The challenge for the human rights community now is to take maximum advantage of this potential opening to rebuild a more durable, effective coalition in support of human rights in China. They should do this through vigorous outreach to groups outside the traditional human rights community who are increasingly attuned to the downside of Chinese autarky: the business community, security analysts, internet freedom advocates, faith communities, environmental activists, and especially local and regional activists in Asia. Once the coalition has been expanded, it needs to be more strategic and targeted in its approach. This means developing strategies that play to the strengths of a loose-knit, diverse group working across open societies, and similarly exploits the weaknesses of China’s brittle, top-down authoritarian structure and political culture. There also needs to be a considered effort to find ways of supporting the most vulnerable activists working for change inside China.

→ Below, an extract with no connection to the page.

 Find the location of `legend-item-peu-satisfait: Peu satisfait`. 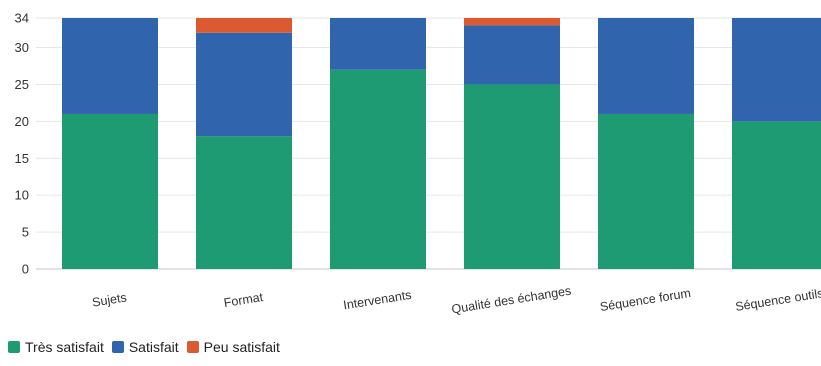

legend-item-peu-satisfait: Peu satisfait is located at coordinates (233, 347).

The human rights community should not look to or wait for the U.S. and other governments to lead this effort. Instead, they should go back to their roots and push these governments to reexamine their own practices in dealing with China, using the many and varied available political forums to point out the hypocrisies and dangers of ignoring China’s rampant human rights problems. The unraveling of the wishful thinking that China’s economic development would lead to political liberalization is creating a unique opportunity for those who care about human rights and freedoms in China, and we must seize it. Let the dialogue begin.

Ms. Currie is a Senior Fellow at the Project 2049 Institute, a Washington, D.C. think-tank.